Dans mon cerveau un rien éberlué surgit, l’espace d’un éclair, ce nouvel impératif kantien : « Agis toujours en public de telle manière qu’un musulman ne se sente pas blessé dans sa foi », parodie grimaçante de l’universalité authentique. S’il en allait ainsi, un non-musulman serait contraint de ne pas rire toutes les fois qu’un imam entend rester sérieux sur quelque chose. En d’autres termes, d’agir conformément à un dogme.
À cette manoeuvre dogmatique contre la laïcité s’ajoute la tonalité compassionnelle du débat. Le dogme avance masqué. Il prend la forme d’une blessure, d’une injure personnelle qui placerait le non musulman en position de débiteur – ou d’agresseur. Puisque je suis blessé, tu me dois réparation. Quoi de plus simple en apparence ? À ceci près qu’un musulman est blessé parce qu’il se sent tenu d’obéir à un dogme. Demander réparation pour une offense, c’est, encore et toujours, demander à un non-musulman de se comporter conformément à un dogme.
Nous avons débattu deux heures. Dans le calme et sans hostilité. La France n’a pas de religion d’Etat et je ne suis pas là pour changer vos convictions religieuses, leur ai-je dit, ce qui leur a beaucoup plu. Seulement voilà : cette absence de prosélytisme possède une contrepartie.
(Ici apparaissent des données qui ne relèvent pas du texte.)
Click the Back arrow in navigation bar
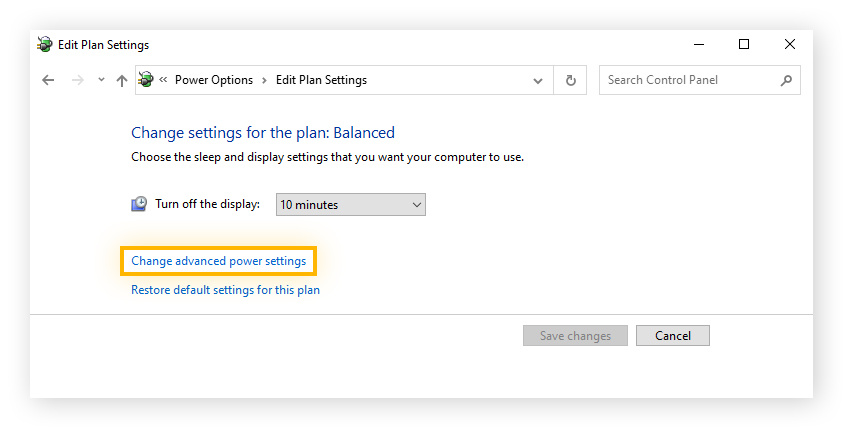This screenshot has width=843, height=428. 48,80
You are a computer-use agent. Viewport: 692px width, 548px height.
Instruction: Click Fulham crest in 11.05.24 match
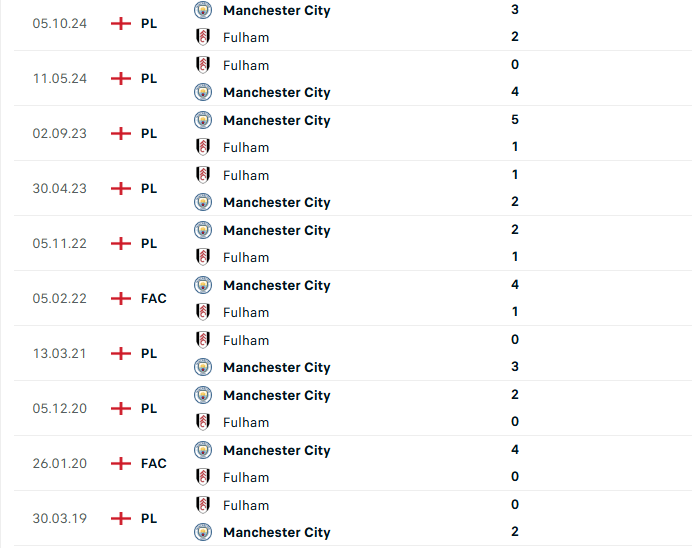tap(203, 65)
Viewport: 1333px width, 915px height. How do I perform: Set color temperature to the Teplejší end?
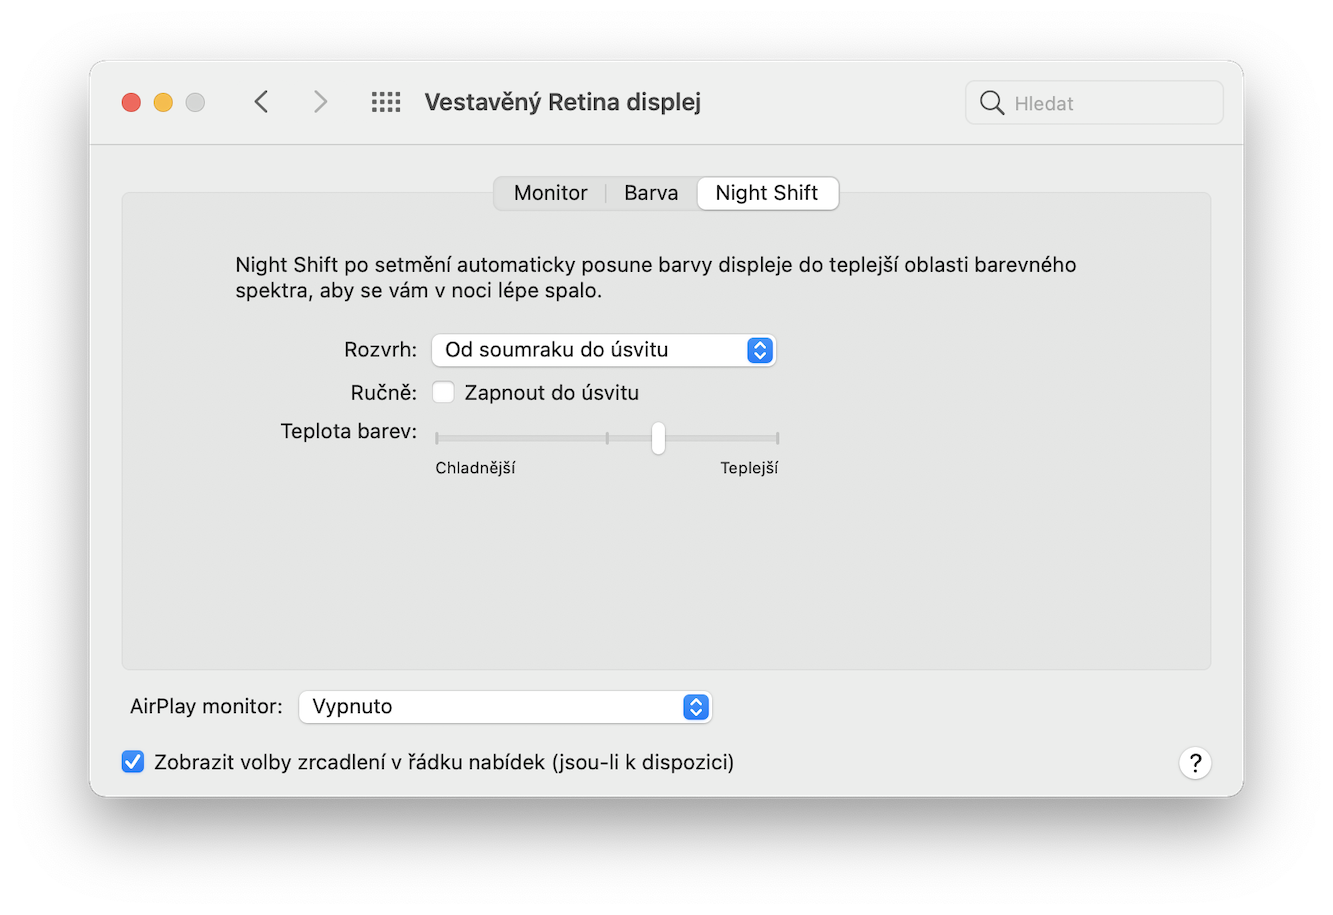777,438
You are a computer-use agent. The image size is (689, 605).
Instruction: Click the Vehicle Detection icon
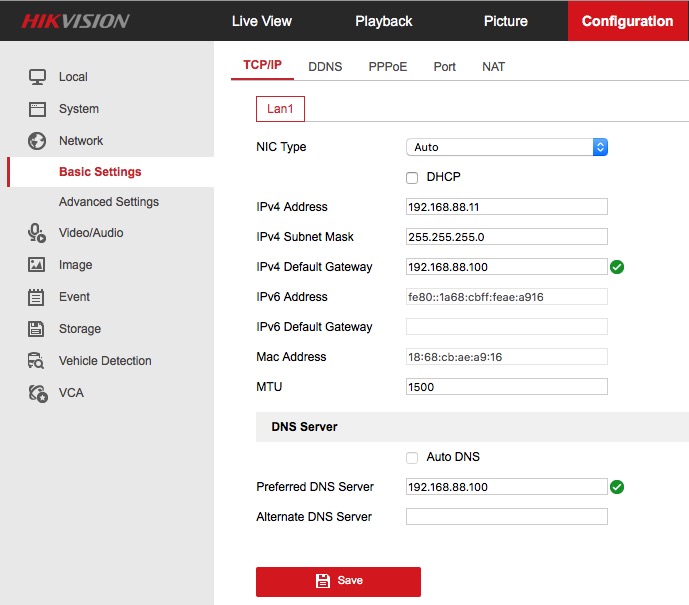(37, 361)
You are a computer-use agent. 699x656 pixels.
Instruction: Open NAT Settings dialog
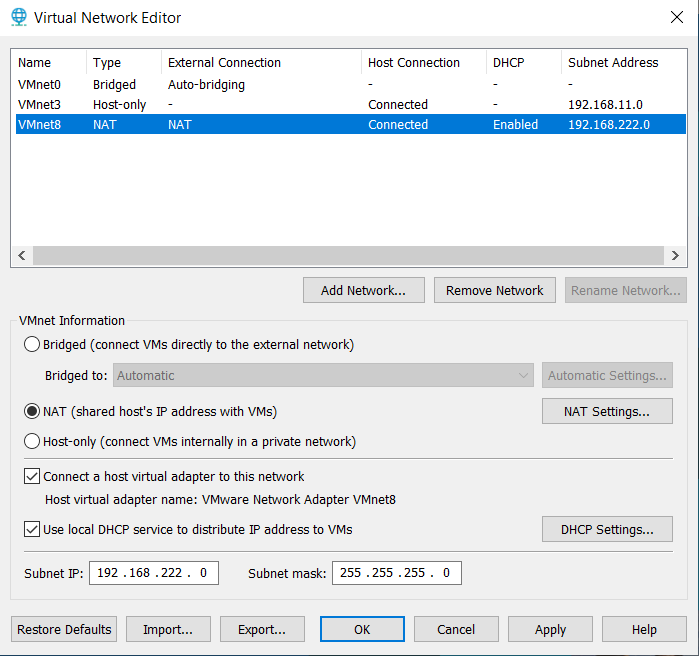[607, 411]
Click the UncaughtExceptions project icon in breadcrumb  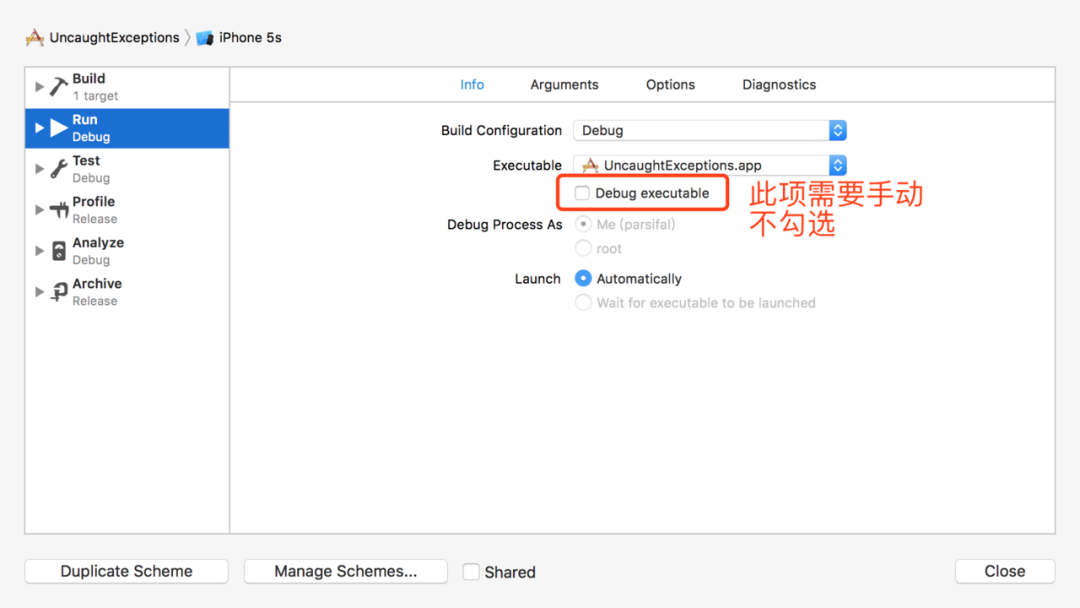[35, 38]
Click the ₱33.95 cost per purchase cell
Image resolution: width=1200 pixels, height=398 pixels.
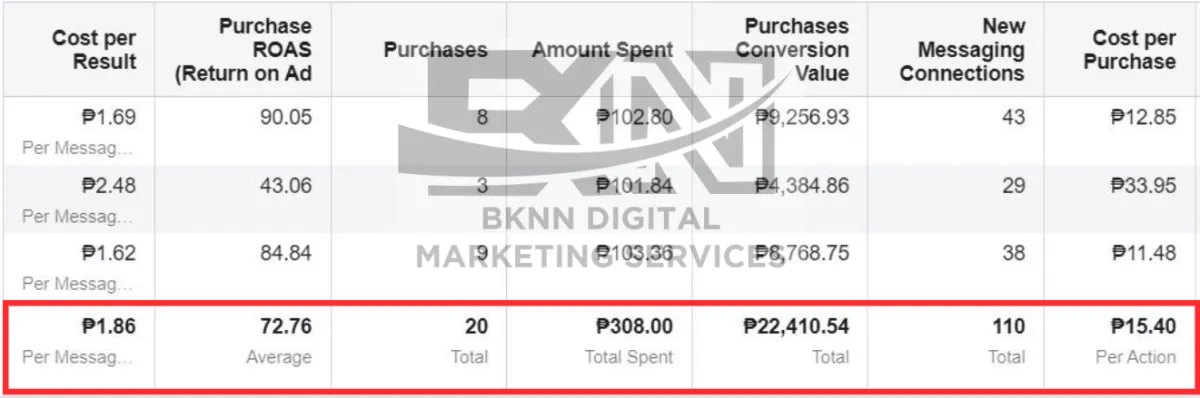(x=1143, y=185)
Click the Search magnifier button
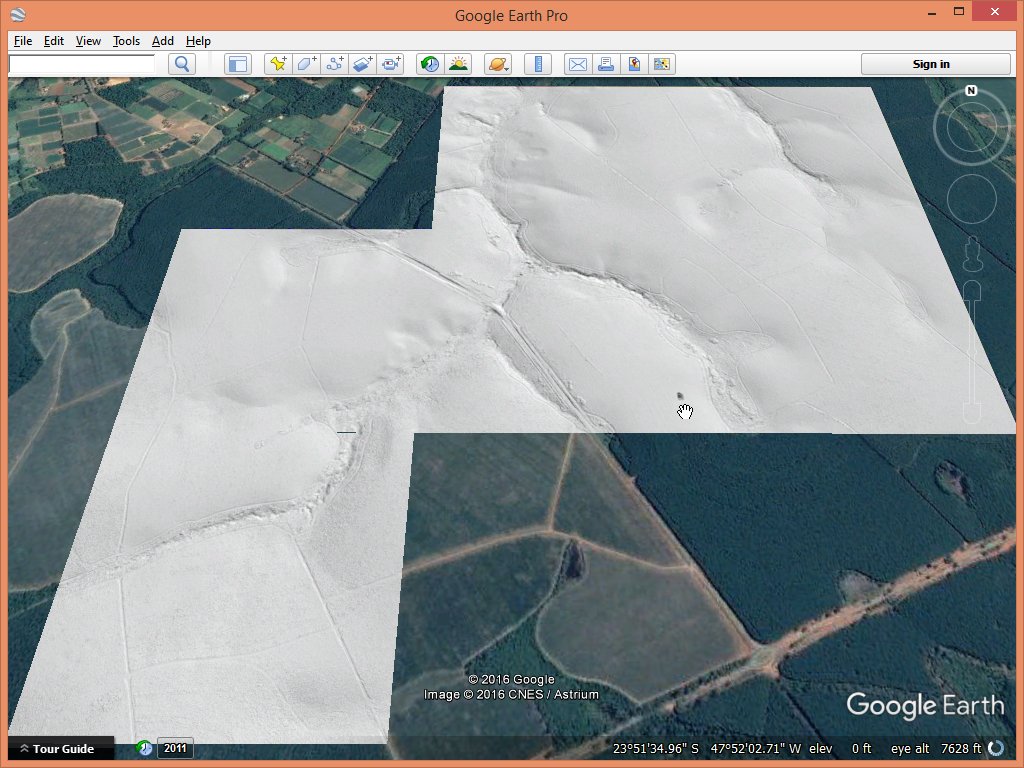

Aucun croyant ne doit émettre une règle générale qui pourrait dicter à un non-croyant, directement ou indirectement, ce qu’il doit faire.
Les musulmans de France doivent savoir ce qu’ils peuvent attendre du « respect » touchant leur sensibilité : tout sur le plan personnel (principe de cordialité), rien sur le plan théorique et républicain.